2 Haziran 2009 Salı

Anti-colonialism and Orientalism/Ersoy-May 20 and 22,2009

Decolonization and Orientalism
Lectures I and II

Early 20th century developments – ripening conditions for challenging western political and cultural hegemony:

1906 Iranian Constitutional Revolution;
1908 Ottoman Constitutional Revolution;


Spread of Bolshevism; Turkish Independence War (1919-1922)

World War I as watershed – worldwide social / economic disruptions; spread of nationalism in the third world

“Decolonization” as a worldwide historical process, gaining momentum especially after the Second World War

Main agendas of anti-colonial struggle: gaining independence; and the reconstruction of local identity

Independence of India (1947); Algerian uprising (1954-1962); British withdrawal from Egypt (1954)
Decolonization interlinked with (and as impetus for) the student movement, the anti-war, civil rights, feminist, and gay and lesbian movements (50s, 60s, 70s)

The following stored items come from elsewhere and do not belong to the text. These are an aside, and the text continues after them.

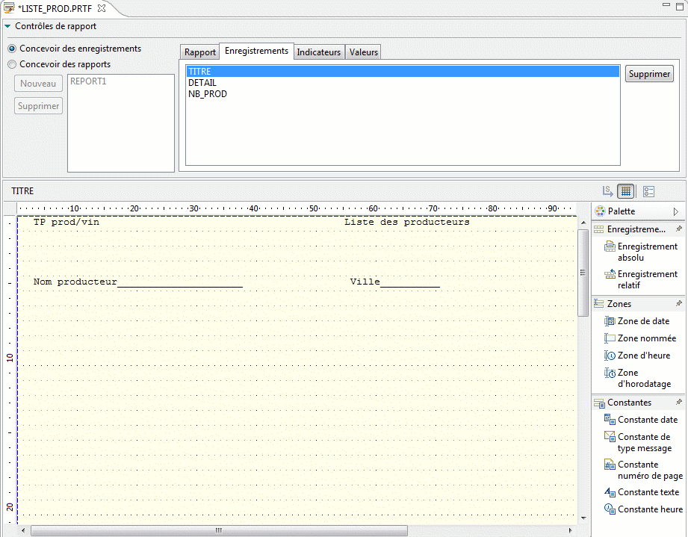Collapse the Contrôles de rapport section
The width and height of the screenshot is (688, 537).
click(8, 25)
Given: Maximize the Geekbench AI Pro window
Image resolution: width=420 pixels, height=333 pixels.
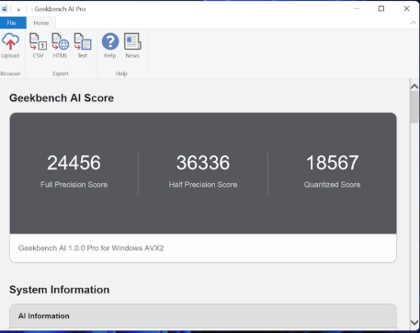Looking at the screenshot, I should coord(381,8).
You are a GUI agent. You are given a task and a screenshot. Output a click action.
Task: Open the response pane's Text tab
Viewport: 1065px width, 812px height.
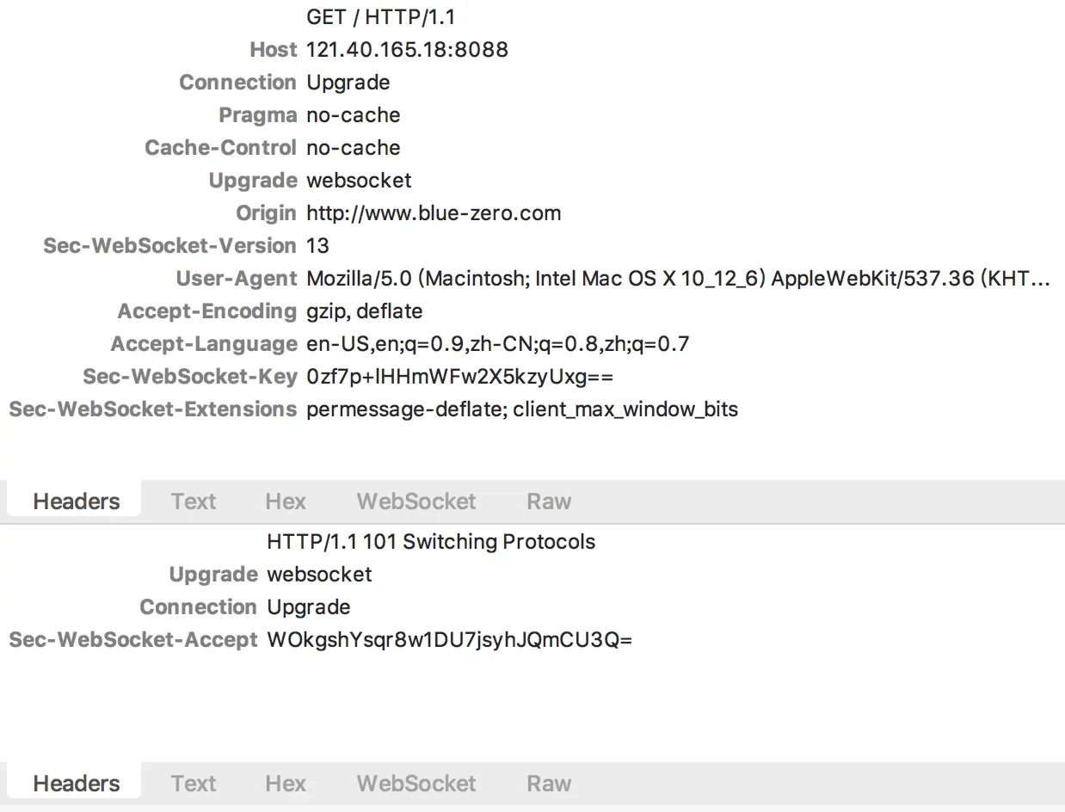pos(194,784)
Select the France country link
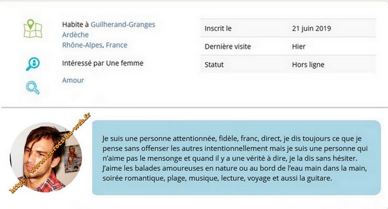 pos(116,45)
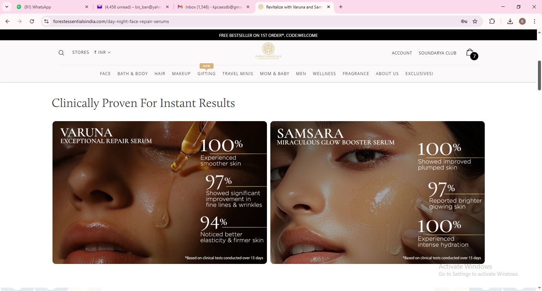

Decolonization movement’s intellectual foundations:
1. Challenging western colonial authority and oppression (military, political, economic)
2. Critique of cultural norms, mental habits and intellectual traditions and practices used to subjugate the non-western world

Frantz Fanon (1925-1961)

Fanon


Black Skin White Masks (1952): Effects of colonial subjugation – imposition of the colonizer’s language and world view



The predicament of decolonization and westernization: Assuming the mental frameworks and intellectual norms of the colonizer – having to operate with the western intellectual baggage, even when searching for local roots and authentic identity


The Wretched of the Earth (1961): the necessity of “purifying violence” during anti-colonial struggle

Anouar Abdel Malek: Orientalism in Crisis (1963): The agenda of Orientalism (as a scholarly field – the scientific study of the Orient) and its links with imperialist /
colonial modes of subjugation and control – Eurocentrist biases embedded in the social sciences

Abdel Lateef Tibawi: English-Speaking Orientalists (1964): Orientalism’s religious
prejudices and hostility towards Islam

Edward W. Said: Orientalism (1978)

Edward Said
Two (interlinked) aspects of Orientalism:
1. Academic field of Orientalism, as body of scientific knowledge and expertise (used to sustain and nourish cultural biases and stereotypes)

2. Orientalism as pervasive cultural construct, a system of thought (an internalized body of thoughts, images, practices, embedded stereotypes, and unconscious cultural attitudes and reflexes) used by the west to envision and create its “oriental other” – an integral part of the creation of European self-identity. Orientalism’s accumulated negative images used to justify western (colonial) intervention in the non-western world



Orientalism’s intimate linkage to structures of power: The image of the Orient shaped and informed by the unequal power relation between the east and the west


Orientalism as a potent tool for serving and justifying colonialism and imperialism Orientalism as an inordinately complex and systematic cultural / institutional mechanism for defining, portraying, and controlling the Orient.